No, Irving isn’t playing. He’s out for the year recovering from a knee injury. But the Cavaliers’ performance against an ostensibly shorthanded Celtics squad speaks to the raw deal they ended up accepting. Some of the parts, like Jae Crowder and Isaiah Thomas, have been rerouted. Other inclusions, like Ante Zizic and the Brooklyn Nets pick, cannot help the Cavaliers now. Their midseason overhaul was fueled largely by said return, turning their own first-rounder, Crowder, Thomas, Iman Shumpert and Derrick Rose into Rodney Hood, George Hill, Jordan Clarkson and Larry Nance Jr. is not paying off.
Some saw this coming. I must admit I was not one of them. I thought the Celtics overpaid for Irving at the time. Clearly, I was wrong. But it took me a while to get there. It wasn’t like that for everyone. Most notably, it wasn’t like that for some of the incumbent Cavs players.
The Athletic’s Jason Lloyd relayed a discussion he had with one member of the team during the regular season following Cleveland’s Game 2 loss to Boston. That player’s assessment was not a pretty one for the Cavs:
4. We have enough evidence now to call this how it is: The Kyrie Irving trade has been a disaster. Jae Crowder never adjusted to his role here, and Isaiah Thomas never returned to the player he once was. Instead, he was run out of town right about the time he opened his mouth and missed his first shot.
5. The toxicity level was so high at one point during this season in Hiroshima that one Cavs player turned and looked at me after one of many particularly ugly winter losses.

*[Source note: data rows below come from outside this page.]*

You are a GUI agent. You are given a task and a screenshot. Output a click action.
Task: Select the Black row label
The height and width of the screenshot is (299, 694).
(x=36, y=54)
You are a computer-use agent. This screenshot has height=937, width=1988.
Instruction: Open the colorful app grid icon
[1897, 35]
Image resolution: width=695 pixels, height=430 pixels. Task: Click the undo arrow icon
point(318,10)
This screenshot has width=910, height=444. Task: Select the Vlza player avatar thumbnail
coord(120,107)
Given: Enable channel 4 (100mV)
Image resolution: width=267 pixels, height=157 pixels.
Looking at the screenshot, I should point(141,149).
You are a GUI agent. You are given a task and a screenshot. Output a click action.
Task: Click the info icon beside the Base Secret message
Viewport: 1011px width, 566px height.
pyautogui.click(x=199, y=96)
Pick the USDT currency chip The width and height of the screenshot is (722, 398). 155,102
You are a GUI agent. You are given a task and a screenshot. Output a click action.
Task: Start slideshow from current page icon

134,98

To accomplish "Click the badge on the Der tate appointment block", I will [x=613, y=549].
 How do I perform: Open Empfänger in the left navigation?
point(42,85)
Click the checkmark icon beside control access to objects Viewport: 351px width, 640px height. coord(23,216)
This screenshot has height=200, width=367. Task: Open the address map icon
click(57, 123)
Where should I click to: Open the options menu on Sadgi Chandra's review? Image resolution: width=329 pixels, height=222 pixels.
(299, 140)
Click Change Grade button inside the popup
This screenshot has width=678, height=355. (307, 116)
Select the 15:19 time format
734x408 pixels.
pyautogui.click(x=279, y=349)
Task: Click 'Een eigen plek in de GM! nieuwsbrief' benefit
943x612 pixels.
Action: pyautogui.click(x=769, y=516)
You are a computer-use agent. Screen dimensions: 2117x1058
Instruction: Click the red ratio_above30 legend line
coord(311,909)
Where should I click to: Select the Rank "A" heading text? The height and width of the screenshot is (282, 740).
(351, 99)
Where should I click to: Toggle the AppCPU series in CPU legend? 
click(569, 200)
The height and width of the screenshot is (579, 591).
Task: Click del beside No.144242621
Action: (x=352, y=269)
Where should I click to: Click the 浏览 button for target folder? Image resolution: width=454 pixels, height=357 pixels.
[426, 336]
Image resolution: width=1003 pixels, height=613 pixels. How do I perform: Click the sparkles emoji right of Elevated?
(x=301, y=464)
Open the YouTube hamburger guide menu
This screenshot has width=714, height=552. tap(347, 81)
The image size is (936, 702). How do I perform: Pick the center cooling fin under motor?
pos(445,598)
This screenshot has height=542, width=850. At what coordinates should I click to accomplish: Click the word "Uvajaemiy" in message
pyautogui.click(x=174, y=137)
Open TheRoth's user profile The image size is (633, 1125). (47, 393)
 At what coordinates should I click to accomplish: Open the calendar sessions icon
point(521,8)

6. “Danny Ainge is a fucking thief,” he said. No explanation needed.
That you, LeBron?
Look, the Cavaliers might still win this series. Yours truly expects them to. I don’t feel good about it, but it’s possible. At the same time, there’s nothing they can do to win this trade. Irving could be hampered by knee injuries the rest of his career, and the Cavaliers will still have failed to properly value his worth during the summer of 2017. And now, they must live with the consequences, which could include a pre-NBA Finals exit and, possibly, the departure of LeBron James.